*Records from a dataset*.

###

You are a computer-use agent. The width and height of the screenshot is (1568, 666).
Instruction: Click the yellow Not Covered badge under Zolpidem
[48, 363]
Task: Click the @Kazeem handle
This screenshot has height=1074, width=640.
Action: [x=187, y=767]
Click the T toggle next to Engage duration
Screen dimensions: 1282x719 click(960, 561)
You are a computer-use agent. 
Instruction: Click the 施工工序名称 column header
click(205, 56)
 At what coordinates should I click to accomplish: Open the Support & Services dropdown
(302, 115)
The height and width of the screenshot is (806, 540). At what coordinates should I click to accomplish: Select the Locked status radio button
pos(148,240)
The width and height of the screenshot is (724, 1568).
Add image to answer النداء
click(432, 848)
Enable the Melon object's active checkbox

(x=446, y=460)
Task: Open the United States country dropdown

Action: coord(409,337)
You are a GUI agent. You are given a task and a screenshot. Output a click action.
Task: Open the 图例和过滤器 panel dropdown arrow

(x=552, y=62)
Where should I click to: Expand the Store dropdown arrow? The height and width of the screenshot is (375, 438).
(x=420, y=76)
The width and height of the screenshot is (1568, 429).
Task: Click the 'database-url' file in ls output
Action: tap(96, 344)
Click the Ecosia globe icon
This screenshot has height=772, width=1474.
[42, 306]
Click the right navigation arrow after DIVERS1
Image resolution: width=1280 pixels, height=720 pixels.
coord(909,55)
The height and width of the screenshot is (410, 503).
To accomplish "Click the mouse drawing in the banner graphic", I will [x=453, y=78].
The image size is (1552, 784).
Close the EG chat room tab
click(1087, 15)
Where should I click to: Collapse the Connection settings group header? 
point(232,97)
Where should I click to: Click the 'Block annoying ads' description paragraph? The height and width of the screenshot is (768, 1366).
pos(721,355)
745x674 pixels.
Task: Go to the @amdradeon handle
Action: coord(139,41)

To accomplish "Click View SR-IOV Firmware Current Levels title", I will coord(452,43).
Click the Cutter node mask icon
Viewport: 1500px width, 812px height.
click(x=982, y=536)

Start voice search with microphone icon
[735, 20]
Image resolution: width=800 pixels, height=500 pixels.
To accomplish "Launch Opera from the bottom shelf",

###

Print all the data exactly as shown above.

You are a computer-use agent. The width and height of the screenshot is (1568, 666).
Instruction: Click the yellow Not Covered badge under Zolpidem
[48, 363]
Task: Click the @Kazeem handle
This screenshot has height=1074, width=640.
Action: [x=187, y=767]
Click the T toggle next to Engage duration
Screen dimensions: 1282x719 click(960, 561)
You are a computer-use agent. 
Instruction: Click the 施工工序名称 column header
click(205, 56)
 At what coordinates should I click to accomplish: Open the Support & Services dropdown
(302, 115)
The height and width of the screenshot is (806, 540). At what coordinates should I click to accomplish: Select the Locked status radio button
pos(148,240)
The width and height of the screenshot is (724, 1568).
Add image to answer النداء
click(432, 848)
Enable the Melon object's active checkbox

(x=446, y=460)
Task: Open the United States country dropdown

Action: coord(409,337)
You are a GUI agent. You are given a task and a screenshot. Output a click action.
Task: Open the 图例和过滤器 panel dropdown arrow

(x=552, y=62)
Where should I click to: Expand the Store dropdown arrow? The height and width of the screenshot is (375, 438).
(x=420, y=76)
The width and height of the screenshot is (1568, 429).
Task: Click the 'database-url' file in ls output
Action: tap(96, 344)
Click the Ecosia globe icon
This screenshot has height=772, width=1474.
[42, 306]
Click the right navigation arrow after DIVERS1
Image resolution: width=1280 pixels, height=720 pixels.
coord(909,55)
The height and width of the screenshot is (410, 503).
To accomplish "Click the mouse drawing in the banner graphic", I will [x=453, y=78].
The image size is (1552, 784).
Close the EG chat room tab
click(1087, 15)
Where should I click to: Collapse the Connection settings group header? 
point(232,97)
Where should I click to: Click the 'Block annoying ads' description paragraph? The height and width of the screenshot is (768, 1366).
pos(721,355)
745x674 pixels.
Task: Go to the @amdradeon handle
Action: coord(139,41)

To accomplish "Click View SR-IOV Firmware Current Levels title", I will coord(452,43).
Click the Cutter node mask icon
Viewport: 1500px width, 812px height.
click(x=982, y=536)

Start voice search with microphone icon
[735, 20]
Image resolution: width=800 pixels, height=500 pixels.
To accomplish "Launch Opera from the bottom shelf",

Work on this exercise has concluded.